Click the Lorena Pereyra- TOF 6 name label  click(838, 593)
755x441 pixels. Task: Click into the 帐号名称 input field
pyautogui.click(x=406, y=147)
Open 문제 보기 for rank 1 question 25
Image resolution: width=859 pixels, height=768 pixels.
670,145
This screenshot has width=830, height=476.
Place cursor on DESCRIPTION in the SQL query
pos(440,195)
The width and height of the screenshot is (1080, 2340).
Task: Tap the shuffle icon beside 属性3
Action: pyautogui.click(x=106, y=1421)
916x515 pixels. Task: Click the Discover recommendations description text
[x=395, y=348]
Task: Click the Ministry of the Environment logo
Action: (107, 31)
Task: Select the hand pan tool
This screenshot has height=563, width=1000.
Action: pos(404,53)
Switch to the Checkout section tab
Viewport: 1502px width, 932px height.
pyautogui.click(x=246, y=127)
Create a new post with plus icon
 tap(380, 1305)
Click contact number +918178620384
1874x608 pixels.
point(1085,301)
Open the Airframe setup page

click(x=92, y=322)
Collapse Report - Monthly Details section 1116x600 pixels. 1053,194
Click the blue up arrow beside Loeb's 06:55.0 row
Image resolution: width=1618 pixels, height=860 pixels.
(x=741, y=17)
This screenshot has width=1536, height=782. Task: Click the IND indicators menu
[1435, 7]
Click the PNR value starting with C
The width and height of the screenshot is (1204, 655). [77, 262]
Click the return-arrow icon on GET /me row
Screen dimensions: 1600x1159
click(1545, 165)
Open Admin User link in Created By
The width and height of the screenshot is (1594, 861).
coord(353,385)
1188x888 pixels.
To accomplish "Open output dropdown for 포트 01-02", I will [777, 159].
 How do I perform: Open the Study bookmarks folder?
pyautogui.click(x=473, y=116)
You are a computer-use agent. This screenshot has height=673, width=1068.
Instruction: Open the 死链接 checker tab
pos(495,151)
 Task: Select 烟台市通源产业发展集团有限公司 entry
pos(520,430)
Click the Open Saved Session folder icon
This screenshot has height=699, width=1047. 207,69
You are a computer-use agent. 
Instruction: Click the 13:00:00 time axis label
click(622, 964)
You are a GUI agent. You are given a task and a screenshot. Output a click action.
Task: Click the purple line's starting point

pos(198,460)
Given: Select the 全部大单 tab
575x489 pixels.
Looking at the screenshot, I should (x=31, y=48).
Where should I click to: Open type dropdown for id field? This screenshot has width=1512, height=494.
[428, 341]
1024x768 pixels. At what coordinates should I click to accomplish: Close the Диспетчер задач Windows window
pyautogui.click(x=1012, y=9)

● Exercise brief: Return one number, the count of lines in the records holding the word "computer".

● Your solution: 2